(Escena 1)

Con el restaurante repleto, la familia de cuatro se sentó a la mesa y se dispuso a almorzar. Miraron el menú, intercambiaron un par de escuetos comentarios y llamaron al garzón. Todos pidieron pizza, si mal no recuerdo. Buena elección.

Luego el papá abrió su tablet y, por gracia del Wi-Fi, se sumergió por completo en un partido de fútbol, mientras la mamá, el hijo y la abuela hacían mesa aparte. Llegaron las pizzas y el jefe de familia siguió en lo suyo, sin quitarle ojo a la pantallita excepto para cortar cada nuevo bocado. Nadie parecía de mal humor, por cierto, sino participando en una “rutina familiar” bien establecida. El partido duró hasta el postre; después pidieron la cuenta, pagaron y se fueron. Fin.

(Escena 2)

El padre empujaba con un codo el coche de la guagua y con su mano libre manipulaba diestramente un celular, hablando y texteando sin pausa, parándose a ratos a mirar distraído alguna vitrina en pleno horario peak del centro comercial.

Podría pensarse que el ruido, las luces, la muchedumbre y el incesante movimiento eran abrumadores para el joven cerebro del infante —un caso nítido de sobre estimulación precoz—, pero alguien se había encargado previsoramente de aniquilar esa amenaza: en vez de aturdida por el entorno caótico, la guagua miraba embelesada una pequeña pantalla fijada al coche a escasos centímetros de su nariz, presa de un trance hipnótico cortesía de Disney Pictures y ajena a todo lo demás, papá-con-celular incluido. The end.

Presencié estas dos situaciones por casualidad y las menciono pensando en la obcecación de algunos por darle un enfoque exclusivamente “sistémico” —más dinero, más normativas, más instituciones— al desafío de la educación. Eso soslaya dimensiones fundamentales como el contenido de las mallas, los métodos de enseñanza y la calidad de los profesores, entre otras, pero sobre todo nos hace olvidar que la primera educación, ésa sobre la que se construye lo que viene después y entrega la mejor base para integrarnos a la sociedad en que vivimos, no se adquiere en las aulas, sino en la casa.

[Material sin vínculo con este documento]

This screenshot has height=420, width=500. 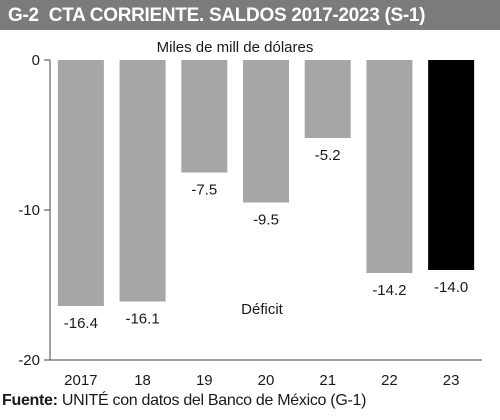 What do you see at coordinates (237, 16) in the screenshot?
I see `chart-title-text: CTA CORRIENTE. SALDOS 2017-2023 (S-1)` at bounding box center [237, 16].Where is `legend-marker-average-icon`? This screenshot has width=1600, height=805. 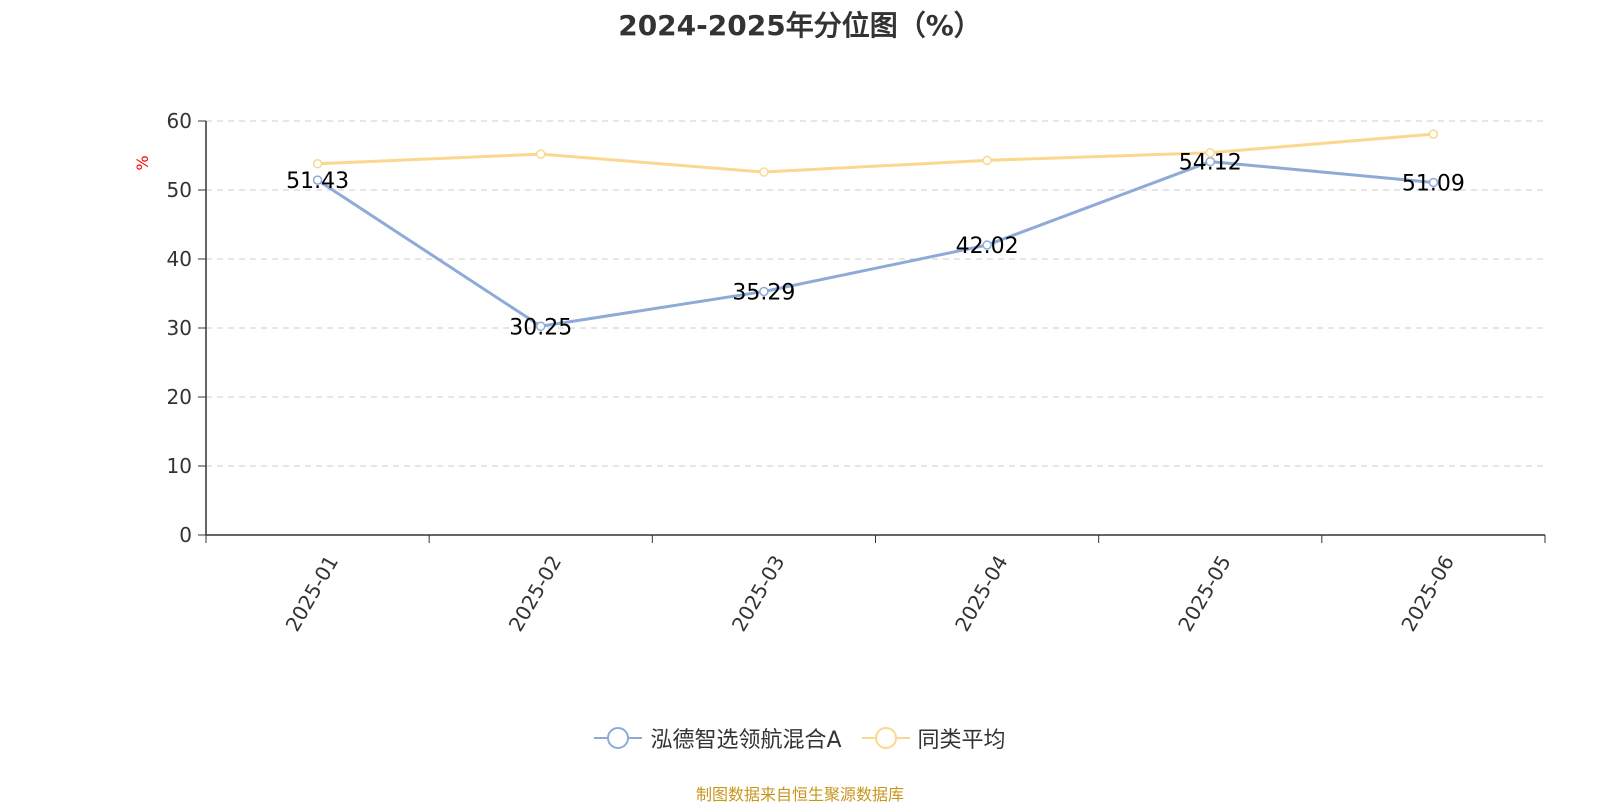 legend-marker-average-icon is located at coordinates (886, 738).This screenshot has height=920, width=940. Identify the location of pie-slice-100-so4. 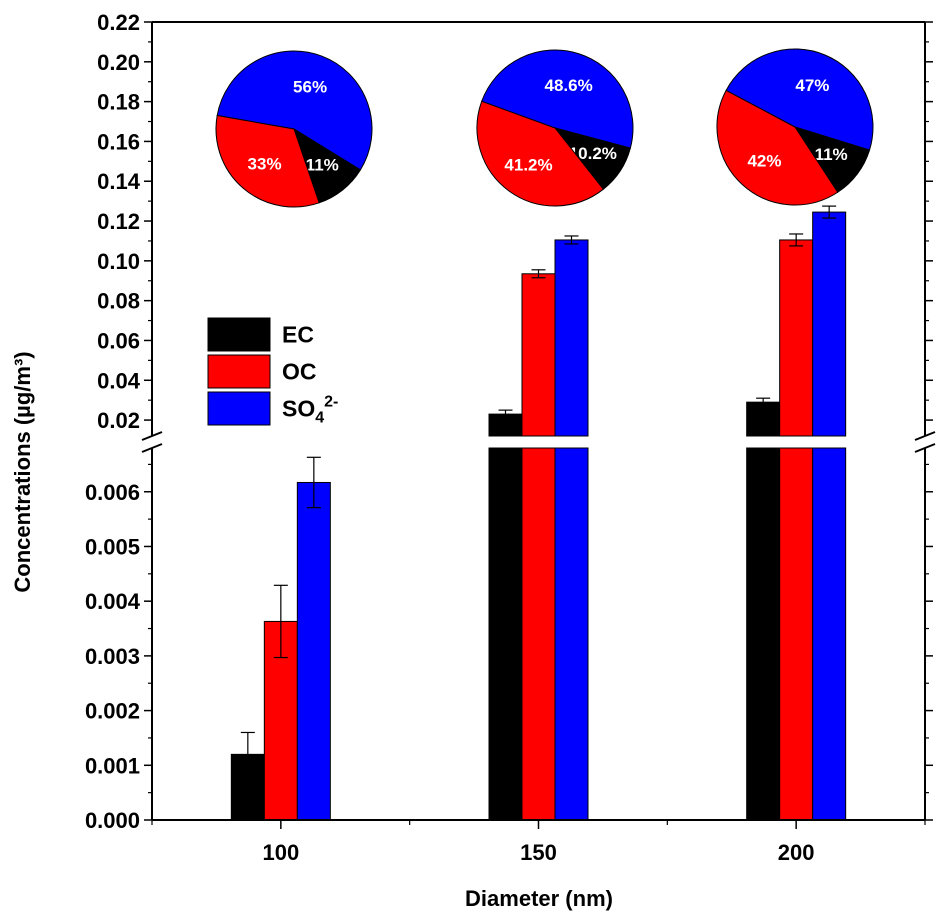
(294, 110).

¿Acaso no juegan los padres un rol crucial en la formación de sus hijos, en las ideas que tienen del mundo y en el tipo de personas en que se convierten? ¿No son ellos, por definición, los primeros maestros? Esto es algo que cada familia debe creer y practicar por su cuenta mucho antes de preocuparse por la calidad del sistema educativo, porque nadie más puede hacerlo por ellas (ciertamente no el Estado, digan lo que digan algunos organismos públicos con agenda ideológica y vocación de comisariato).

Los padres pueden ser taciturnos o locuaces… Por supuesto que les transmiten su temperamento biológico a sus hijos a través de los genes. Pero es a través de la micro-cultura de su familia que les transmiten —cuando sus hijos aún son bebés— los hábitos de hablar poco o mucho, de qué cosas hablar, y de hablar por placer o sólo por trabajo. Y es a través de esta experiencia familiar que los padres transmiten la cultura de su familia a la generación siguiente: una cultura de vida familiar llena de palabras y danza social, o vacía”.

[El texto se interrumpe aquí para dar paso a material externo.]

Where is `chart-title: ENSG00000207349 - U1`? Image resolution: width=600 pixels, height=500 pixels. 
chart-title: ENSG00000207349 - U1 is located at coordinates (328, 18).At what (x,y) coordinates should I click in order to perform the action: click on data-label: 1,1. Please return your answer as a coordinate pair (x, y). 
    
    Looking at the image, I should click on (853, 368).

La cita es de un libro publicado en 1995, “Diferencias significativas en la experiencia cotidiana de los niños norteamericanos”, de los autores Betty Hart y Todd Risley. Lo interesante es que aparece en una reciente biografía de Edmund Burke (1729-1797), a propósito de las ideas del filósofo político irlandés sobre por qué las instituciones —la familia, por ejemplo— son esenciales como transmisoras de cultura, o sea, para construir sociedades que se enraízan en el pasado y a la vez se proyectan hacia el futuro.

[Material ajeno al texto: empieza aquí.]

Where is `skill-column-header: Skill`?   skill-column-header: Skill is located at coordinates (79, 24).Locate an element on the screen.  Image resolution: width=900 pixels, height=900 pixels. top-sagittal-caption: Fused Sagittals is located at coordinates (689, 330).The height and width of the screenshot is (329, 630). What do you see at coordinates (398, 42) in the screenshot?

Desde luego, una cultura de “vida familiar” vacía como la que describen Hart y Risley termina conduciendo a una “vida social” igualmente yerma. Ese es un cuadro deprimente. Lo entendieron ellos hace 20 años y lo entendió un pensador como Burke hace dos siglos.

Sin ánimo de sermonear a nadie, si las familias fallan en esta dimensión clave de la educación de sus hijos, no podemos esperar que el resto haga la diferencia.

 

Marcel Oppliger, periodista y autor.